Netherlands refuses to summarily agree to US export restrictions on China over silicon chips.:
The United States of America has requested a number of countries in Europe and Asia to impose sanctions on Chinese chip manufacturing firms. One of these, the Netherlands, has come out and put a statement saying that they will not summarily accept new US restrictions on exporting chip-making technology to China, and is consulting with European and Asian allies.
The Dutch Trade Minister Liesje Schreinemacher on Sunday said that he expects the Dutch Prime Minister Mark Rutte to discuss export policy with President Joe Biden when Prime Minister Rutte visits the US.
In effect though, the Netherlands has stopped ASML Holding from shipping its most advanced machines to China and is only allowing them to sell machinery and technology that were made before 2019.
The Dutch government has denied ASML permission to ship its most advanced machines to China since 2019 following a pressure campaign by the Trump administration, but ASML did sell 2 billion euros worth of older machines to China in 2021.
The US took action in October to limit China's capacity to produce its own chips, and US trade officials stated at the time that they anticipated the Netherlands and Japan to follow suit soon. ASML has said that should the rules proposed by the US come into play, it could impact roughly 5 per cent of its group sales.
Previously: Dutch Chip Equipment Maker ASML's CEO Questions U.S. Export Rules on China
(Score: 4, Insightful) by shrewdsheep on Thursday January 19, @01:16PM (1 child)
Dear USA, why are you bullying your "allies" around? Be a good capitalist and pre-order all machines ASML will produce in the next decade. *That* will teach China a lesson.

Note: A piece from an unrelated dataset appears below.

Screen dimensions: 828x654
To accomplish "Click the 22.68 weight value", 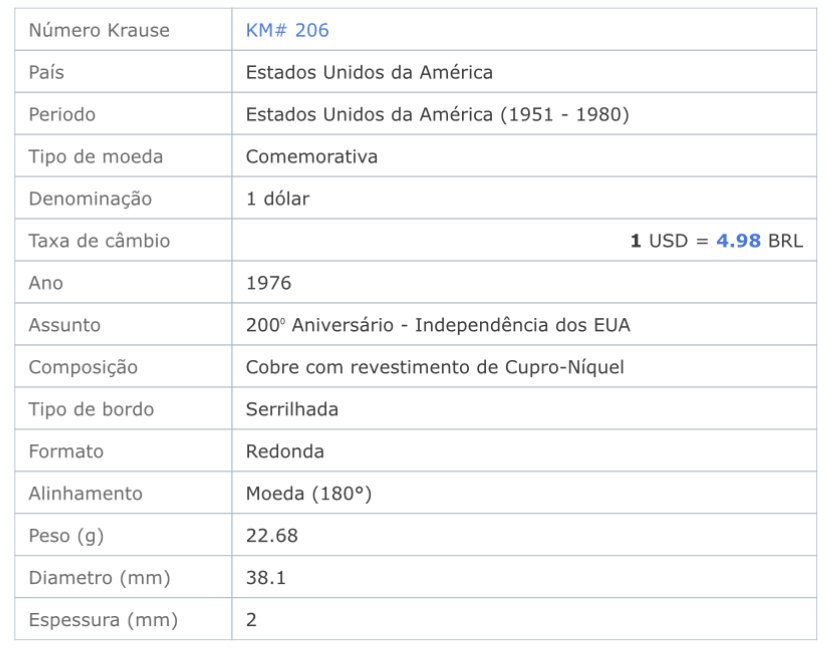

(Score: 3, Interesting) by pvanhoof on Friday January 20, @06:39PM
Exactly this. ASML in Eindhoven already can't follow with the orders for just the markets that it currently is allowed to export hardware to. The US can surely work around the Dutch government not wanting to ban ASML to sell hardware to for example China, by simply buying up all the hardware ASML can produce.
Then the US has both what it wants: China has no hardware, and the US has all the chip manufacturing within its borders.
So please stop being little people who try to make its allies adhere to its own self imposed trade wars. Buy all the machines. Or shut up.
Either way. China will replicate the technology within a handful of years. After which the US will be behind anyway. Why isn't the US developing its own mirrors and lenses? Because a ASML machine is basically a whole lot of Carl Zeiss lenses and/or mirrors (with a light source developed in the US).